What is the process for physician training in interventional oncology?

There’s no formal fellowship. That’s a point of discussion among like-minded people around the country. When it was announced that I was joining Vanderbilt this past January, I got calls from a number of colleagues at other large NCI comprehensive centers that do a lot of the interventional oncology work at those centers and they asked about how I was going to do this, because they were interested in doing something like that themselves. They want to be able to just completely focus on one area. So right now, training involves having interventional radiology fellows go to centers that perform a lot of interventions so that they just get immersed in it as much as they can be in the year. I personally would like one of our goals to be to develop a fellowship program here at Vanderbilt that will allow an extra year of training for people who have completed an interventional radiology fellowship, to allow them to subspecialize in interventional oncology.

How does your interventional oncology division collaborate with the other oncology divisions at Vanderbilt?

As far as patient care goes, it starts with the tumor board. A lot of these patients are discussed during the tumor board consult. If a patient sees me directly, but who I think is best served by a surgeon, I make sure that he sees a surgeon. So we have discussions at our tumor board about what’s the best option for this patient and that’s how that starts off. As far as research goes, I’m just getting started with that, but I’ve had opportunities to collaborate with VISE, which is the Vanderbilt Initiative in Surgery and Engineering. That is an engineering arm here that is trying to develop new technologies, especially targeted therapies and minimally invasive techniques maintenance. This is some of the technology that I use, and there’s a lot of potential synergy there. I am looking forward to meeting with Dr Carlos Arteaga, the director of the Center for Cancer Targeted Therapies, and presenting to his group to investigate ways to collaborate. I’m just getting started here but there’s been a lot of interest among other specialists to find ways to put our skills together, and I think that’s one of the things about Vanderbilt that makes it a good place to be.

What do you see as the future of this practice over the next 10 years?

I think that Vanderbilt has taken a leadership role in this process and I think other institutions are going to evolve in a similar fashion where there are people who focus solely on interventional oncology. That shows a commitment to the other oncologic specialists that this is what I want to do. I’m not a dilettante who does this as part of a practice. This is the practice, and this is the focus of the practice. I just think that demonstrates a commitment and allows me to focus on the literature and other changes so we can stay up-to-date and communicate at the highest levels, which is the best outcome for the patient. That’s what this is all about.
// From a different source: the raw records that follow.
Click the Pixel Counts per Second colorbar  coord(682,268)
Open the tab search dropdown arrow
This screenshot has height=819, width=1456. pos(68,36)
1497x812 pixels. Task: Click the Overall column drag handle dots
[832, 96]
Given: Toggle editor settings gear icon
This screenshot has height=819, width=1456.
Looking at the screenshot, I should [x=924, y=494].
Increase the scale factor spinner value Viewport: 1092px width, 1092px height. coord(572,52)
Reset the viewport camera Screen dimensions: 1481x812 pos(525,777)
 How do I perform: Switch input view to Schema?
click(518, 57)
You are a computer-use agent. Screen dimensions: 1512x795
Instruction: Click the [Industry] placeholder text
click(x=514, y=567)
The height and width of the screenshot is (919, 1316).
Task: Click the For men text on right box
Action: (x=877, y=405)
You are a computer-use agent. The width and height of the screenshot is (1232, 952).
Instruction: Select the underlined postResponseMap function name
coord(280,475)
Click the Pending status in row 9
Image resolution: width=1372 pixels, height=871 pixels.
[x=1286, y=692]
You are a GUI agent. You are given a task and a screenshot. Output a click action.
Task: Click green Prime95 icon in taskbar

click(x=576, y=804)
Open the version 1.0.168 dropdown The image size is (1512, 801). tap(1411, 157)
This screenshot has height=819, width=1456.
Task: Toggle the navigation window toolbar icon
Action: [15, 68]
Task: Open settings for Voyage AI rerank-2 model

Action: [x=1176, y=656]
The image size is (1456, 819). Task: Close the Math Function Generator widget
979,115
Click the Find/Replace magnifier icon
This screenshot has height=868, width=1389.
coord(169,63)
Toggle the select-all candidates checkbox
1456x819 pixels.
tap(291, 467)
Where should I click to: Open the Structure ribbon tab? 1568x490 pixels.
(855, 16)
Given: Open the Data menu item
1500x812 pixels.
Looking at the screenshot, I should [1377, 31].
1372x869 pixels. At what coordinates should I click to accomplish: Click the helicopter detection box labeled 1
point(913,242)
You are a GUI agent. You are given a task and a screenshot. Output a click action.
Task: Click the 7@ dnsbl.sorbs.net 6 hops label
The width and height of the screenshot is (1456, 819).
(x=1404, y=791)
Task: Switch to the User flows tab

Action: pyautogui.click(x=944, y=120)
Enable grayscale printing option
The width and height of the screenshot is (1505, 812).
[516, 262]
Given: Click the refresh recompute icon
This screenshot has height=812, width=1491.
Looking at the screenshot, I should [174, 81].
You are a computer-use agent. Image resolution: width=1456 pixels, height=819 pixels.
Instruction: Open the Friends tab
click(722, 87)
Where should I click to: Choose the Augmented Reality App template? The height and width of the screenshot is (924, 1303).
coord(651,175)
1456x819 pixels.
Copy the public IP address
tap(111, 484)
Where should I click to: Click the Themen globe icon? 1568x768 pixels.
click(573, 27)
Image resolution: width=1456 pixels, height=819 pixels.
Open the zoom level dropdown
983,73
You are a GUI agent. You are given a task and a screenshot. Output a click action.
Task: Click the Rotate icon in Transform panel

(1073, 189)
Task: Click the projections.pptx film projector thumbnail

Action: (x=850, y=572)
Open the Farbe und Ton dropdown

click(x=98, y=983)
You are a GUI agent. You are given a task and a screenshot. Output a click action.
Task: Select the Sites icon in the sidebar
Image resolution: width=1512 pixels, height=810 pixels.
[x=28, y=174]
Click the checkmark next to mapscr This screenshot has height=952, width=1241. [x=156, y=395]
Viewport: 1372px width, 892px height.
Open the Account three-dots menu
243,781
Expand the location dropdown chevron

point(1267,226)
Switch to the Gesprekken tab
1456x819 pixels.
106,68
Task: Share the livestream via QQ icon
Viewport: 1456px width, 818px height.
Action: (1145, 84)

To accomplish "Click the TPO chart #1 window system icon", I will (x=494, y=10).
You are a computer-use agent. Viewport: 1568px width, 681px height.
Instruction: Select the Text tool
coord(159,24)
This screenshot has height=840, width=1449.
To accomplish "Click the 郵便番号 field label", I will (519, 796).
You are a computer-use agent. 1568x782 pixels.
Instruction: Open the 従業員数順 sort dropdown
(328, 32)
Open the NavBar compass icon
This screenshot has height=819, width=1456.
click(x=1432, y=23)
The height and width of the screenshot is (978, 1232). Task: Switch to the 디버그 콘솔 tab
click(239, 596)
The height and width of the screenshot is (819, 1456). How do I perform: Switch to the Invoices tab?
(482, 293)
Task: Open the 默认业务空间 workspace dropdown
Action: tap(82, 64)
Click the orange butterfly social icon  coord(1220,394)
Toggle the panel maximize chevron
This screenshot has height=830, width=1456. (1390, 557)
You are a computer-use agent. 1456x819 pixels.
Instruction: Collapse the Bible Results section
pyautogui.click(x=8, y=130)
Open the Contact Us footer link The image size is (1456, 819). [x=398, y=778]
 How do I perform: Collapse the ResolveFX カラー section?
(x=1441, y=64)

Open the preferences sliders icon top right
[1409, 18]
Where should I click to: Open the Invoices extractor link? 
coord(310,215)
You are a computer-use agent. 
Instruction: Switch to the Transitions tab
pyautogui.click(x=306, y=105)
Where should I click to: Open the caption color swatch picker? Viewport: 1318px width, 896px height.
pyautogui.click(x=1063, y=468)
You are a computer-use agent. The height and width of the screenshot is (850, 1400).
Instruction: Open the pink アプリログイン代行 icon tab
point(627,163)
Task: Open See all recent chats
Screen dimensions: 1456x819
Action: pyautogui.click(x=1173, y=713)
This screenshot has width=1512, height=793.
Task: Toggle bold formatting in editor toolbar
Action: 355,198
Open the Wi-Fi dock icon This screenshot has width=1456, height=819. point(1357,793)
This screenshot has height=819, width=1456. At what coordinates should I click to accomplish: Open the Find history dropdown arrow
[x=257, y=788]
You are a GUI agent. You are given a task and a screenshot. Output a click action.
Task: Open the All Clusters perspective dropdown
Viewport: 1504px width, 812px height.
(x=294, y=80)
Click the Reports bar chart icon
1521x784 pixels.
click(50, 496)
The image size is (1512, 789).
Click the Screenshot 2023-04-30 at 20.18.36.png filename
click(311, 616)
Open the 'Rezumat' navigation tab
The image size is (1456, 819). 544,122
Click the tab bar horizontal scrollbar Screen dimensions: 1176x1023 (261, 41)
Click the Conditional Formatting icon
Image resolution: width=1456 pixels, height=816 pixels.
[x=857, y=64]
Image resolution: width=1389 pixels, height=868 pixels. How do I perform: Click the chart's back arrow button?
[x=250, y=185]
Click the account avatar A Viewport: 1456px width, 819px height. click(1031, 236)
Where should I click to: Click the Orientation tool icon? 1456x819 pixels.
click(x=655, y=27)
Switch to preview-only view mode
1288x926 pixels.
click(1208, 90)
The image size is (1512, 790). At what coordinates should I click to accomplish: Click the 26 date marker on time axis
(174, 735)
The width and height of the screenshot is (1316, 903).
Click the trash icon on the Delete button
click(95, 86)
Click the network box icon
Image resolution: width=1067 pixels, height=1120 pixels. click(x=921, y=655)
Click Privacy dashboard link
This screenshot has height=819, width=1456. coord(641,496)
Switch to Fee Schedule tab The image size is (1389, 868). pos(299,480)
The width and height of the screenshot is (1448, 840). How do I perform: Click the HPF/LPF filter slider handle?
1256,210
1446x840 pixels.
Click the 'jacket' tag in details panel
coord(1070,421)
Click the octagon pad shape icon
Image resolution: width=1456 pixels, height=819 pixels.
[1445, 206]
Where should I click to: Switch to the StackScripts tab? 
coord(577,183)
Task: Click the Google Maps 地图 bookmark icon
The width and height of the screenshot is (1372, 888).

Prior to joining Vanderbilt, Dan Brown, MD, was chief of Interventional Radiology and professor of Radiology at Thomas Jefferson University Hospital in Philadelphia. Brown is a graduate of Hahnemann Medical College, now Drexel University College of Medicine. He completed a residency program in radiology at Bryn Mawr Hospital and completed a fellowship in Interventional Radiology at Pennsylvania State University. He practiced at Washington University in St. Louis for nine years before moving to Thomas Jefferson.